- Directed by: Rune Carlsten
- Written by: Lars Tessing Torsten Lundqvist Rune Carlsten
- Based on: Doctor Glas by Hjalmar Söderberg
- Produced by: Stellan Claësson
- Starring: Georg Rydeberg; Irma Christenson; Rune Carlsten;
- Cinematography: Karl-Erik Alberts
- Edited by: Tage Holmberg
- Music by: Sven Rüno
- Production company: Svensk Talfilm
- Distributed by: AB Svensk Talfilm
- Release date: 30 November 1942;
- Running time: 89 minutes
- Country: Sweden
- Language: Swedish

= Doctor Glas (1942 film) =

1942 film

Doctor Glas (Swedish: Doktor Glas) is a 1942 Swedish drama film directed by Rune Carlsten and starring Georg Rydeberg, Irma Christenson and Hilda Borgström.
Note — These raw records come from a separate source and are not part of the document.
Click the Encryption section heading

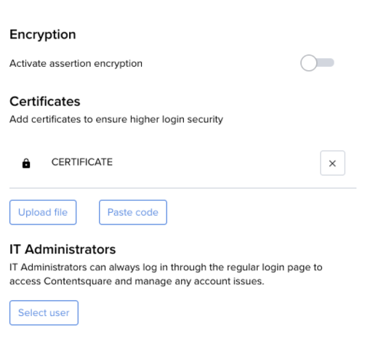pos(43,35)
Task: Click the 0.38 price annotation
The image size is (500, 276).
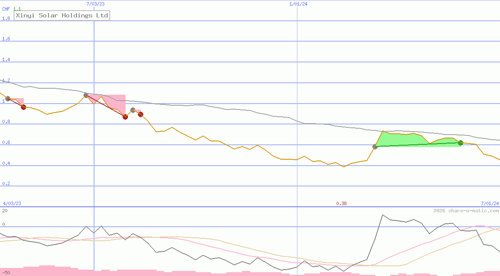Action: pos(342,203)
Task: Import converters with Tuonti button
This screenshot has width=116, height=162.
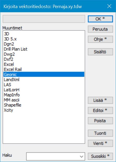Action: (x=100, y=133)
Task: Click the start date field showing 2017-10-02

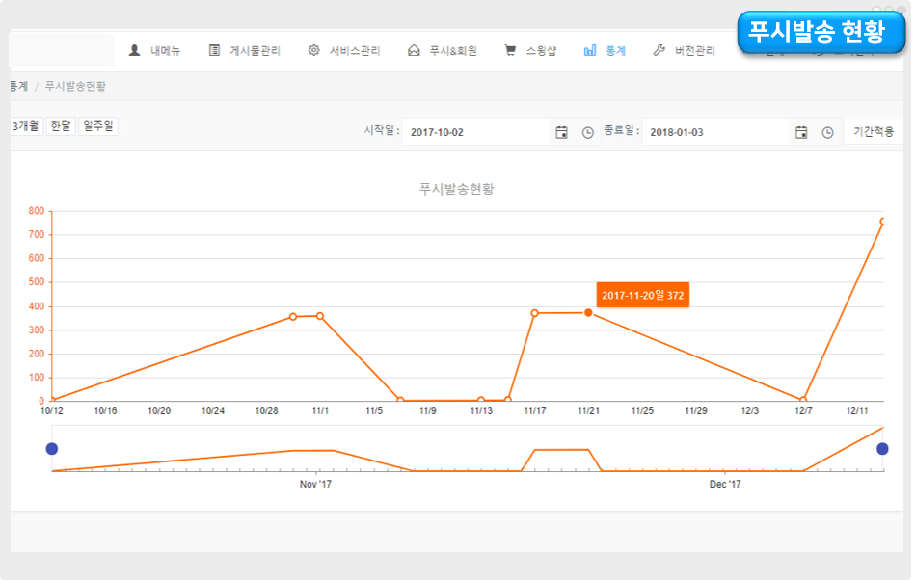Action: coord(474,132)
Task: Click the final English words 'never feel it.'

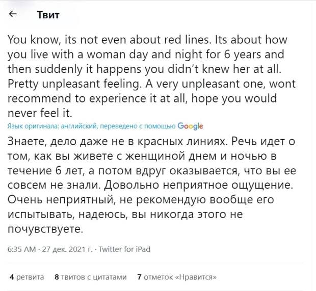Action: [40, 113]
It is based on the 1905 novel of the same name by Hjalmar Söderberg. The film's sets were designed by the art director Bertil Duroj. It was shot at the Centrumateljéerna Studios in Stockholm and on location around the city.

== Plot ==
Dr. Glas, an austere and well-respected physician, is in love with Helga Gregorius, one of his patients. When she confides in him that her husband’s sexual attentions disgust her but that, despite this, he will not leave her alone, the doctor begins to plot to rid her of him.

== Cast ==

- Georg Rydeberg as Dr. Glas
- Irma Christenson as Helga Gregorius
- Rune Carlsten as Rev. Gregorius
- Hilda Borgström as Kristin
- Gösta Cederlund as Markel
- Gabriel Alw as Martin Birck
- Sven Bergvall as Lowenius
- Gösta Grip as Klas Recke
- Guje Lagerwall as Eva Mertens
- Sven d'Ailly as Holm
- Artur Cederborgh as the head waiter
- Theodor Olsson as Helga's father
- Helge Mauritz as a policeman
- Eric Laurent as a policeman
- Egil Holmsen as the student
- Anna-Lisa Fröberg as the waitress
- Karin Lannby as Agnes Holm
- Lillebil Kjellén as Lowenius' daughter

== Reception ==
The reviews at the time of the film's release were positive. "The camera work, depicting enchanting views over the city of Stockholm was especially noted and praised."

Nordic National Cinemas calls it "one of the most successful productions [of the wartime]" and notes that Georg Rydeberg "splendidly portrays the itinerant loner Glas".